Chapter 10
10
Vestiges of the past can haunt the future.
~ Lord Professor Varhesson, Port Jirador University
Even after the vines had Vlerion ensnared, the flowers continued to shriek. Kaylina had no idea where the taybarri had gone, but they needed to return. Soon . She wasn't strong enough to hack Vlerion free on her own. He and Targon, with their swords and powerful swings, had barely cut into the vines in Stillguard Castle.
Hanging off the ground, Vlerion pulled and twisted. His muscles bulged under his sleeves as he tried to break free, but since his wrists were restrained, he couldn't swing his sword. He didn't have a chance. The vines shifted only a little with his movements.
Once more, Kaylina tried to stand, but, again, the lightheadedness affected her balance. She couldn't stay upright without grabbing a rock for support. Frustration and fear made her spit curses.
Vlerion called to her, but she couldn't understand him over the continued shrieks.
"Will you stop that damn noise?" Kaylina screamed, so furious that she didn't care if Kar'ruk warriors all over the preserve heard her.
No, that wasn't true. If the Kar'ruk showed up, she and Vlerion would have even more of a problem. She clamped her mouth shut and leaned on a stone slab to help her move closer to Vlerion.

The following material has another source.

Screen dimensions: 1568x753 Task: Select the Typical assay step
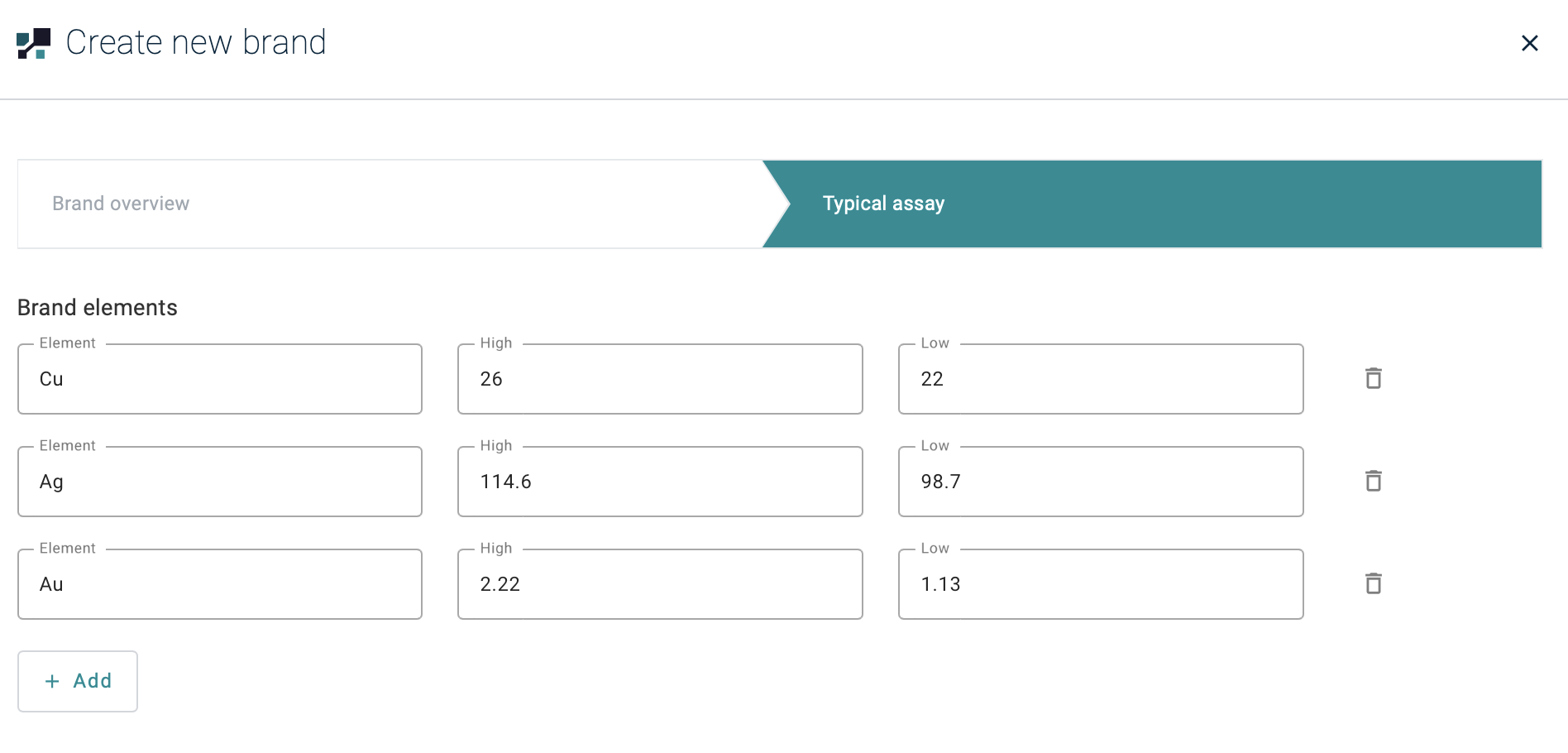[x=883, y=204]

Her progress was painstakingly slow. The frustration of the situation boiled over, making her curse more, denouncing every moon god and the king on his throne. A final snarl of, " Sywretha! " came out of her mouth.

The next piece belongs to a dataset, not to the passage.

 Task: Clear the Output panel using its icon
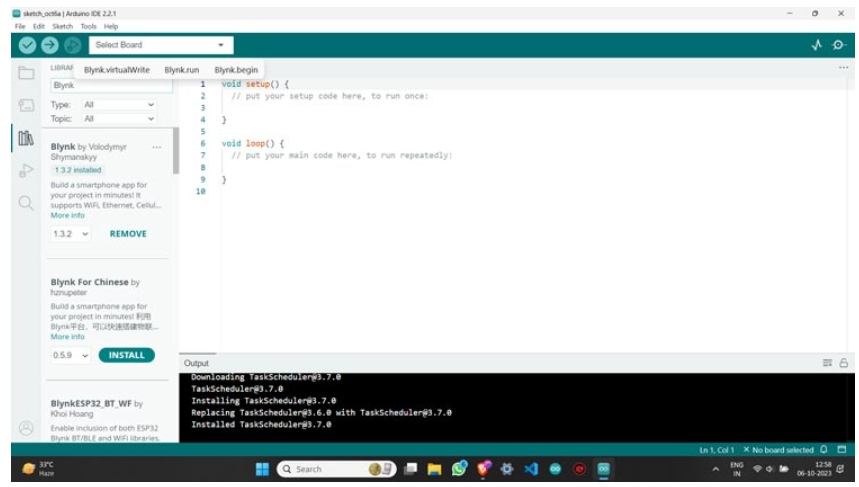828,363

The shrieks halted so abruptly that Kaylina almost fell over again.
Sywretha? Where had that come from? She had no idea what it meant.
As soon as the noise stopped, her lightheadedness disappeared. She released the slab and took a wary step. Her balance had returned. Maybe it hadn't been the pollen coating her nose but the shrieks affecting her ears.
After the noise, the silence was so profound that it was almost eerie. Wanting nothing more to do with the druid ruins, Kaylina rushed toward Vlerion.
One of the vines flickered, and she halted a few feet away. But it only adjusted to wrap more firmly around him. The aggressive vines didn't react to her approach at all.
Vlerion had stopped struggling. His eyes were closed, and he was humming.
Kaylina almost swore again, realizing the beast threatened to rise, to overcome him. In that form, he could be strong enough to break free, but as soon as he did, with no other enemies present, he might turn on her.
"Are you okay?" she whispered. "Other than being completely immobilized by ranger-hating vines?"
Vlerion finished the refrain of his song and took a long breath before lifting his lids to meet her gaze. His face was calm, and she didn't catch the telltale dangerous glint in his eyes.
"I've been better." He looked her up and down. "They didn't attack you."
"The vines? No."
Not yet, anyway…
"I thought you were in danger." He shook his head ruefully.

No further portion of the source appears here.